**Vorliegender Text:**
------------------------------------------------

Der Internationale Seegerichtshof (ITLOS) in Hamburg hat vorgestern für eine Sensation gesorgt: In überraschender Klarheit erklärte er in einem Gutachten seine Unterstützung für das Bemühen etlicher Inselstaaten, sich gegen ihre schleichende Vernichtung durch Klimawandel und Meeresspiegelanstieg zu wehren.
„Anthropogene Treibhausgasemissionen stellen eine Meeresverschmutzung im Sinne des Paragraphen 1, Absatz 1, Satz 4 des UN-Seerechtsübereinkommens dar“ – so lautet in sinngemäßer Übersetzung der erste Satz jenes Gutachtens, dass der ITLOS am Dienstag dieser Woche verkündet hat. Es ist ein Satz, der geeignet scheint, die globalen Debatten um den Klimaschutz gehörig aufzumischen. Denn aus dieser Festlegung ergibt sich, nach einstimmiger Interpretation des Gerichts, aus dem Seerechtsübereinkommen (United Nations‘ Convention on the Law of the Sea – UNCLOS) die „spezifische Verpflichtung“ der Vertragsstaaten, „alle erforderlichen Maßnahmen zu ergreifen, um (diese) Meeresverschmutzung … zu verhindern, zu verringern und zu kontrollieren“. Die Entscheidung gilt als nicht weniger denn sensationell, insbesondere, weil sie so eindeutig formuliert worden ist.
Im Oktober 2021 hatten die Commonwealth-Mitglieder Antigua und Barbuda (Karibik) und Tuvalu (Pazifik) im Vorfeld der Weltklimakonferenz von Glasgow (COP26) ein internationales Bündnis der vom Meeresspiegelanstieg bedrohten Inselstaaten gegründet, um den Klimawandel als dessen Ursache juristisch anzuprangern und zu bekämpfen. Dieser Commission of Small Island States on Climate Change and International Law (COSIS) gehören derzeit neben den Gründern auch die Bahamas, ferner aus der Karibik St. Lucia, St. Vincent und Grenadinen, St. Kitts und Nevis sowie aus dem Pazifik Niue, Palau und Vanuatu an. Im Folgejahr hatte COSIS als ersten Schritt beim ITLOS eine Rechtsauskunft beantragt, ob Treibhausgasemissionen unter UNCLOS als Verschmutzung einzustufen seien und welche Folgen sich daraus ergäben.

------------------------------------------------

**Aufgabe a:**
Gib aus den nachfolgenden Zeilen den Abschnitt von der Zeile, die „Given: Open the user account profile icon“ enthält, bis einschließlich der letzten Zeile unverändert wieder.

------------------------------------------------

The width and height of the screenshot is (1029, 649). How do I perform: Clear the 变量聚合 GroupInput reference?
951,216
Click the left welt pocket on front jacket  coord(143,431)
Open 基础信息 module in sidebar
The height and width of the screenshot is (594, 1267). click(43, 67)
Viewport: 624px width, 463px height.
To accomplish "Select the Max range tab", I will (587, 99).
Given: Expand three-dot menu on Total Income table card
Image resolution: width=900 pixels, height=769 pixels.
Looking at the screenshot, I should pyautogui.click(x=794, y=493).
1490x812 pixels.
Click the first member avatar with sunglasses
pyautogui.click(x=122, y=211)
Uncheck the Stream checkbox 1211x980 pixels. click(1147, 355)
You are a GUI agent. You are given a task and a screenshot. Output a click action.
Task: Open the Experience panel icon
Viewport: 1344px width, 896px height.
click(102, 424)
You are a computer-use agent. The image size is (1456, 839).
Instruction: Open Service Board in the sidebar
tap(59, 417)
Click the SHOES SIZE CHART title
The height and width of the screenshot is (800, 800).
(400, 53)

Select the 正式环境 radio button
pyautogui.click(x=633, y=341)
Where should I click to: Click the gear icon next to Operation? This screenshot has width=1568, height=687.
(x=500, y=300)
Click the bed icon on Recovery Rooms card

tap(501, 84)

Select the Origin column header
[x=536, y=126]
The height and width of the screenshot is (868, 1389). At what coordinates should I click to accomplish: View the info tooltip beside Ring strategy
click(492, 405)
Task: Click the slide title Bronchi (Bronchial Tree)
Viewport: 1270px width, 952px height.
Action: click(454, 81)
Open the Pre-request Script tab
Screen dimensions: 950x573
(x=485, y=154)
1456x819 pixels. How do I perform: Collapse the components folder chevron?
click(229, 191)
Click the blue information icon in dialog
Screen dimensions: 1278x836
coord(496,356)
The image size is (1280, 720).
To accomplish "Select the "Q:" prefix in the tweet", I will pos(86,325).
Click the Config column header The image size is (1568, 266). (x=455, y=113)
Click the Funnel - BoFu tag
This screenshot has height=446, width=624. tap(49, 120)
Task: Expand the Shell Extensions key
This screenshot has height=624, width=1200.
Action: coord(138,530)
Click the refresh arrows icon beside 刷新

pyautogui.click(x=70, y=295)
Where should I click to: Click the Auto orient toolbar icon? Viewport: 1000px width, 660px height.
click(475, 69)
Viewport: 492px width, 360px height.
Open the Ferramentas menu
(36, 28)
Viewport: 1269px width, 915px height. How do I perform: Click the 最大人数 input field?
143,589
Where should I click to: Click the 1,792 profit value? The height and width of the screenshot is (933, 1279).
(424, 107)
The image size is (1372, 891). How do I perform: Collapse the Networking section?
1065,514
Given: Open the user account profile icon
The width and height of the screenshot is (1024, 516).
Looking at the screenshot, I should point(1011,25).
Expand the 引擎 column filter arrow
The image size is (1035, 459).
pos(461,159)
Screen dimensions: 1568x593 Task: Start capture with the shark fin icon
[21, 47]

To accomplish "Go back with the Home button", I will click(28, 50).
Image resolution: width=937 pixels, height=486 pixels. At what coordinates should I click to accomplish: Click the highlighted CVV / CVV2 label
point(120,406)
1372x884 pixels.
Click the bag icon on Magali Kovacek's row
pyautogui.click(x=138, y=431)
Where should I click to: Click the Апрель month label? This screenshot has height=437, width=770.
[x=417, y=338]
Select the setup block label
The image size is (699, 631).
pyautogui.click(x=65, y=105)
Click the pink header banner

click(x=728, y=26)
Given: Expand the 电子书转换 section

------------------------------------------------

**Aufgabe b:**
Setze den Text über das ITLOS-Gutachten im Anschluss an seinen letzten Satz fort.

**Endgültige Antwort a:**
Given: Open the user account profile icon
The width and height of the screenshot is (1024, 516).
Looking at the screenshot, I should point(1011,25).
Expand the 引擎 column filter arrow
The image size is (1035, 459).
pos(461,159)
Screen dimensions: 1568x593 Task: Start capture with the shark fin icon
[21, 47]

To accomplish "Go back with the Home button", I will click(28, 50).
Image resolution: width=937 pixels, height=486 pixels. At what coordinates should I click to accomplish: Click the highlighted CVV / CVV2 label
point(120,406)
1372x884 pixels.
Click the bag icon on Magali Kovacek's row
pyautogui.click(x=138, y=431)
Where should I click to: Click the Апрель month label? This screenshot has height=437, width=770.
[x=417, y=338]
Select the setup block label
The image size is (699, 631).
pyautogui.click(x=65, y=105)
Click the pink header banner

click(x=728, y=26)
Given: Expand the 电子书转换 section

**Endgültige Antwort b:**
Kein Urteil, aber gewichtig
Vielfach wird in Medien von der ITLOS-Entscheidung als „Urteil“ berichtet, das ist juristisch so nicht haltbar: Der Gerichtshof kann Urteile nur sprechen in konkreten Einzelfallklagen. Rechtsexperten sind indes überzeugt, dass die gewählte Form eines Rechtsgutachtens nicht nur künftige Fallentscheidungen des ITLOS prägen, sondern auch Verfahren anderer Instanzen beeinflussen wird (COSIS hat beispielsweise auch den Internationalen Gerichtshof in Den Haag angerufen).
Den 169 Staaten, die UNCLOS bislang ratifiziert haben, gibt ITLOS vor, dass andere Abkommen wie etwa das Pariser Klimaabkommen von 2015 sie von den definierten Verpflichtungen nicht entbinden. Das gilt somit auch für Deutschland und die EU, nicht aber für die USA, die UNCLOS bis heute nicht anerkennen. Das Hamburger Gericht weist jedoch darauf hin, dass laut seiner UNCLOS-Auslegung nicht nur Schutz, sondern auch Wiederherstellung geschädigter maritimer Lebensräume sowie Entschädigung betroffener Länder und deren finanzielle Unterstützung bei Abwehr von Klimawandelfolgen verpflichtend seien.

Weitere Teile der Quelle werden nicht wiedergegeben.